577députés 17ᵉ législature

Question écrite n° 14587 Réponse publiée Source officielle ↗

Entretien des infrastructures routières et prévention des accidents

Auteur : Michèle Martinez — Rassemblement National (Pyrénées-Orientales · 4ᵉ circ.)
Ministère interrogé : Ministère des transports
Ministère attributaire : Ministère des transports
Rubrique : sécurité routière
Date de la question : 2026-04-21
Date de la réponse : 2026-06-09 (49 jours)

Texte de la question

Mme Michèle Martinez alerte M. le ministre des transports sur la dégradation préoccupante de l'état du réseau routier français et ses conséquences en matière de sécurité. Dans les Pyrénées-Orientales, des membres de la Fédération française des motards en colère ont récemment mené une action symbolique afin d'alerter sur les dangers liés au mauvais entretien des chaussées. Cette mobilisation illustre une réalité largement partagée sur l'ensemble du territoire. Selon un rapport publié en 2023 par l'Observatoire national de la route, près d'une route nationale sur cinq et une route départementale sur dix seraient aujourd'hui en mauvais état. Par ailleurs, une étude du Cerema (2021) indique que la dégradation des infrastructures routières serait directement impliquée dans environ 2 % des accidents mortels. Ces défauts de voirie, nids de poule, ornières et affaissements représentent un danger accru pour les usagers les plus vulnérables, notamment les conducteurs de deux-roues motorisés. Comme le soulignent plusieurs témoignages, un simple défaut de chaussée peut provoquer une perte de contrôle, en particulier chez les jeunes conducteurs. À l'approche de la Journée nationale du 16 mai en hommage aux victimes de la route, cette situation appelle une vigilance renforcée et des réponses concrètes.
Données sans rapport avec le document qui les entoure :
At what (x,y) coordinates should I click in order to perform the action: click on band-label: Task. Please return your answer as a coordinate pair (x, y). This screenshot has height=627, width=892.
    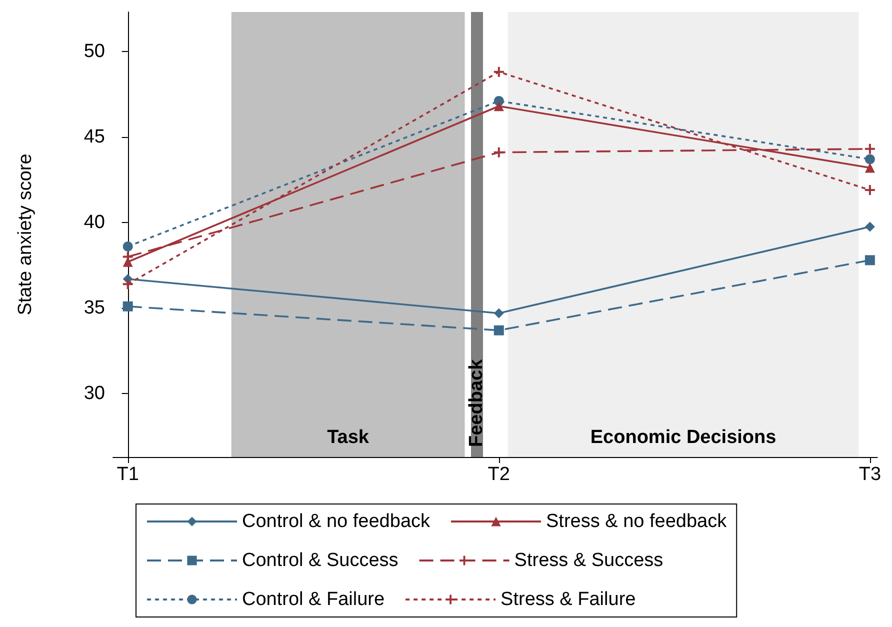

Dans ce contexte, elle lui demande si un plan national d'évaluation et de traitement des dégradations les plus dangereuses est envisagé et comment le Gouvernement entend mieux intégrer l'état des infrastructures dans les politiques de prévention de la sécurité routière.

Réponse ministérielle

Les infrastructures sont partie intégrante des politiques de sécurité routière. A ce titre, l'Etat met à jour régulièrement la réglementation nationale sur les équipements de la route, qui impose des exigences sur les dispositifs de retenue, les panneaux, les marquages, les feux de circulation… Le dispositif est complété par des guides méthodologiques du Cerema : traitement des obstacles latéraux, des fortes pentes, lutte contre les prises à contre-sens, prise en compte des deux-roues motorisées, paysage et lisibilité de la route… S'agissant des routes nationales gérées par l'Etat, les directions interdépartementales des routes assurent chaque année l'entretien courant des routes et notamment le comblement des nids de poule après l'hiver et le renouvellement des chaussées présentant des problèmes d'adhérence. La viabilité des routes est leur mission principale. Depuis 2018, la priorité est donnée à l'entretien et à la régénération des infrastructures existantes du réseau routier national non concédé et les budgets qui y sont consacrés ont été sensiblement augmentés ces dernières années, passant de 674 M€ en 2017 à 1 065 M€ en 2025, soit une hausse de 58 % en euros courants. De plus, la politique d'entretien des chaussées du réseau routier national a été optimisée pour réduire la vulnérabilité des chaussées face aux aléas climatiques. Malgré ces évolutions, le budget reste insuffisant au regard des besoins et l'état des chaussées continue de se dégrader. Le projet de loi cadre relatif au développement des transports vise notamment, à son article 1, à affirmer la priorité à donner à la régénération et à la modernisation des réseaux de transport et prévoit une loi de programmation pluriannuelle afin de prévoir les dotations budgétaires nécessaires dans les 10 prochaines années notamment pour atteindre un meilleur état du réseau routier national non concédé. S'agissant des routes départementales gérées par les départements, le pourcentage du réseau en bon état a progressé ces dernières années grâce à leurs efforts. Selon l'observatoire national de la route, il est passé de 57,1% à 62,8% au cours des cinq dernières années. Dans le même temps, le pourcentage de routes en mauvais état est resté stable, ce qui montre que la dégradation naturelle a été compensée par les travaux d'entretien. Dans tous les cas, si l'entretien des chaussées contribue à la sécurité des usagers sur la route, le conducteur doit toujours rester attentif et maître de son véhicule.